Obviously if its got to always be there-no-excuses-no-margin-for error, the costly battery solution is the only way. Batteries, copper, chargers, fuse panels, big wires. $$$$$$
Add maintenance.. yes, water boy...someone's going to have to check tightness of all those connections, as even a little looseness will turn a buss bar into molten metal at the amperages we are talking about here. Someone will need to test the capacity of the system from time to time under load conditions as well, to find cells going bad, and hot spots in the conductors. Liquid cells have specific gravity charts that need watched and water added as it evaporates. This makes them a maintenance job at regular intervals.

"If you don't do this now, under good times and daylight conditions, you WILL be doomed to do it under power failure, and no light conditions". -Sparky

One last thought on DC safety...there is a LOT of current in even one of these cells. I've seen a finger amputated when a wedding ring bridged a pair of conductors and a metal watch band vaporize when laid across a buss bar, resulting in 3rd degree burns. Typical voltages are 48v which is just low enough to give a sweaty arm a tingle to let you know the trons are there. Bridge them with a conductor and expect fireworks. Anyone working around batteries needs to have their head screwed on right. They are not typically dangerous, but you do have to make sure you observe the rules. You have high current, dangerous acid, and hydrogen gas present. You should treat it as you would any potentially dangerous industrial process, with respect.

Scale all this to the size of the battery plant you're contemplating using to protect your gear.
If I were designing a site, and had unlimited $, a battery plant would back it up. We stored 48 hours of electricity, enough time to repair or replace the generator.
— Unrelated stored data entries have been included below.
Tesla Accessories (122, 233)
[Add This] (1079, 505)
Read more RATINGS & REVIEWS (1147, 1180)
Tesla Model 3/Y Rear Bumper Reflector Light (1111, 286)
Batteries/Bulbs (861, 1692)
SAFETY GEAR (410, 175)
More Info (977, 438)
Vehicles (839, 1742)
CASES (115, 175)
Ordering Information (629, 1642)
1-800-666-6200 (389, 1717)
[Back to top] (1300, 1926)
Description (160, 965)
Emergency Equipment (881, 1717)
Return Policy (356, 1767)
If you can rely on your power feed in being there within a few seconds of a commercial mains failure, (your site has an adequate generator, which is maintained and tested regularly) you can usually get by with that lowball UPS system, one that youre going to lock away in a room or the bottom of a rack and forget about until the feces hits the air mover. You will, don't argue, I know you will. When the power's on, you don't pay attention to backup systems, please see "sparky" quote above.
I've even had idiots say "we cant test the UPS because, What happens if it fails? we go down"....cant do that in the middle of a business day... yet they would never allocate some "night" time to test. Ok, see you next outage.
My idea of a UPS is take the maximum amount of power you need for your equipment now, and add 50% then double it.
The 50% is normal equipment additions, the double is for that weak battery two or three years down the road.
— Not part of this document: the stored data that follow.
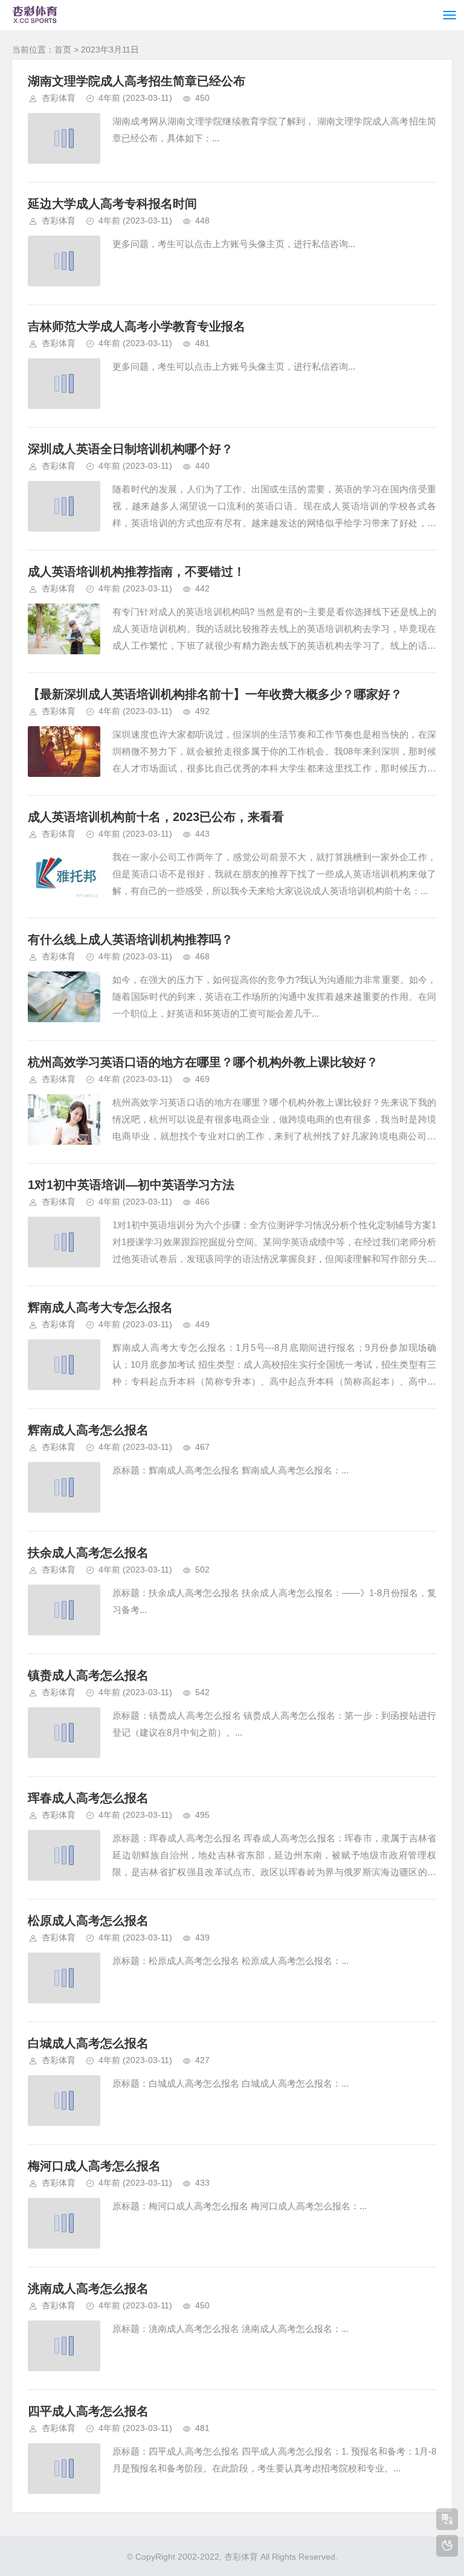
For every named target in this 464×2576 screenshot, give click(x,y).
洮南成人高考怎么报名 (88, 2288)
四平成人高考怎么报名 (88, 2411)
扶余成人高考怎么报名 (88, 1552)
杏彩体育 (59, 98)
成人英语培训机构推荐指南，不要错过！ (136, 571)
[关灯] (447, 2546)
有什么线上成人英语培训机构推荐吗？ (130, 939)
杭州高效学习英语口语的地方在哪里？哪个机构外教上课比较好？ (203, 1062)
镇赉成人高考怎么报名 (88, 1675)
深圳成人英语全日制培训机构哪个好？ (130, 449)
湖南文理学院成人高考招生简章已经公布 (136, 81)
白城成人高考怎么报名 (88, 2043)
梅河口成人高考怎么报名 (94, 2165)
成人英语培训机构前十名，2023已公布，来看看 (156, 816)
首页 (62, 49)
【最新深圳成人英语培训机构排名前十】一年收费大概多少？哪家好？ (215, 694)
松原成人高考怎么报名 (88, 1920)
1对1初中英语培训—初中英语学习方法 (131, 1184)
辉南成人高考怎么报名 (88, 1430)
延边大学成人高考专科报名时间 (112, 203)
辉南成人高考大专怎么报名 (100, 1307)
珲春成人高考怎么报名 (88, 1798)
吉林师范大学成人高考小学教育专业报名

Ive run an ISP for three days during an Ice storm, using 4 tractor trailer batteries, and a great, big, over-rated UPS. Two batteries were online at one time, in parallel, two were being charged from a 150 amp alternator on my truck to replace them in 4 hours. The secret here was plenty of battery, plenty of UPS. Never let the battery go dead, and be able to change out the parallel battery without loosing all power. A simple matter of planning. That little gel-cell inside your UPS is a 12 volt battery in all aspects. A tractor trailer battery is as well. You can always use a larger battery as room permits. If the UPS can handle the load, all you need to feed it is 12v, car battery, truck battery, etc. all work. Just observe polarity, as you'll only get one chance if you do it wrong.
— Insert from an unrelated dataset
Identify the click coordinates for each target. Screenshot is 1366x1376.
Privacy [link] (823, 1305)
A word or two about Gell-Cells:
Gell cells are nice, and don't slop like liquid cells. There is a price you pay. Gelatin electrolytes have what's called an electron-mobility problem caused by the "Gelatin" in the electrolyte. Less current can be consumed at once, and inversely, recharge rates have to be lower because of this. You can't give a gell-cell a good stiff 100 amp recharge when theyre almost dead, while you CAN do this to a liquid electrolyte battery like's in your car.

So, power protection depends on understanding what youve got to do and what you can afford. There are, as with most all things, trade off's. Its entirely possible to adequately protect your entire site, a co-lo, or your desktop computer given the right equipment. Do it right, and maintain and test.